_DESCRIPTION OF THE TASK_
Your answer is the line containing "The image size is (1677, 924)." plus every line after it to the end of the data below, transcribed exactly and with nothing else.

[Records from a data collection]
———

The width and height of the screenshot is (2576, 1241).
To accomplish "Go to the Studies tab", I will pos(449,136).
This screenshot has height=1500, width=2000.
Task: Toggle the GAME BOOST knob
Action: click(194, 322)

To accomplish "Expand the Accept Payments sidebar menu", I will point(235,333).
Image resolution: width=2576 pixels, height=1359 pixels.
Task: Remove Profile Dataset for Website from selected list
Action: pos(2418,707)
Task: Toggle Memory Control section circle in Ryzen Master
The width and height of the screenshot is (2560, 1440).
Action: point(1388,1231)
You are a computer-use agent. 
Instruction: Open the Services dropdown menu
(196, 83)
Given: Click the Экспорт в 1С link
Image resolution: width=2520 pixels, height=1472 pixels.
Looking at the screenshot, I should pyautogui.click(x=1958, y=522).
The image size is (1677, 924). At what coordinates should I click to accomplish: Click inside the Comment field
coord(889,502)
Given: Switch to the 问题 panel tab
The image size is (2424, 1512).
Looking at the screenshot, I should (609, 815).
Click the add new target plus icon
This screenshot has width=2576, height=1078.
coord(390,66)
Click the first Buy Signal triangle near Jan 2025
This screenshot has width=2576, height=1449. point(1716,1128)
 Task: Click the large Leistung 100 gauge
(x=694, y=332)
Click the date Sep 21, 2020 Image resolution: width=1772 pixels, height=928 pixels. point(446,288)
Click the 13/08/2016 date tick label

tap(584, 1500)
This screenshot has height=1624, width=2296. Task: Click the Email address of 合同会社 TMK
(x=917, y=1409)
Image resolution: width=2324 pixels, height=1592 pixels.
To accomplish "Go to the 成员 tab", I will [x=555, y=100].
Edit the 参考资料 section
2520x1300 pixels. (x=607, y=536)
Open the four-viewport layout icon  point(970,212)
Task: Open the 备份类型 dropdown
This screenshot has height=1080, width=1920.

———

_EXERCISE OUTPUT_
The image size is (1677, 924). At what coordinates should I click to accomplish: Click inside the Comment field
coord(889,502)
Given: Switch to the 问题 panel tab
The image size is (2424, 1512).
Looking at the screenshot, I should (609, 815).
Click the add new target plus icon
This screenshot has width=2576, height=1078.
coord(390,66)
Click the first Buy Signal triangle near Jan 2025
This screenshot has width=2576, height=1449. point(1716,1128)
 Task: Click the large Leistung 100 gauge
(x=694, y=332)
Click the date Sep 21, 2020 Image resolution: width=1772 pixels, height=928 pixels. point(446,288)
Click the 13/08/2016 date tick label

tap(584, 1500)
This screenshot has height=1624, width=2296. Task: Click the Email address of 合同会社 TMK
(x=917, y=1409)
Image resolution: width=2324 pixels, height=1592 pixels.
To accomplish "Go to the 成员 tab", I will [x=555, y=100].
Edit the 参考资料 section
2520x1300 pixels. (x=607, y=536)
Open the four-viewport layout icon  point(970,212)
Task: Open the 备份类型 dropdown
This screenshot has height=1080, width=1920.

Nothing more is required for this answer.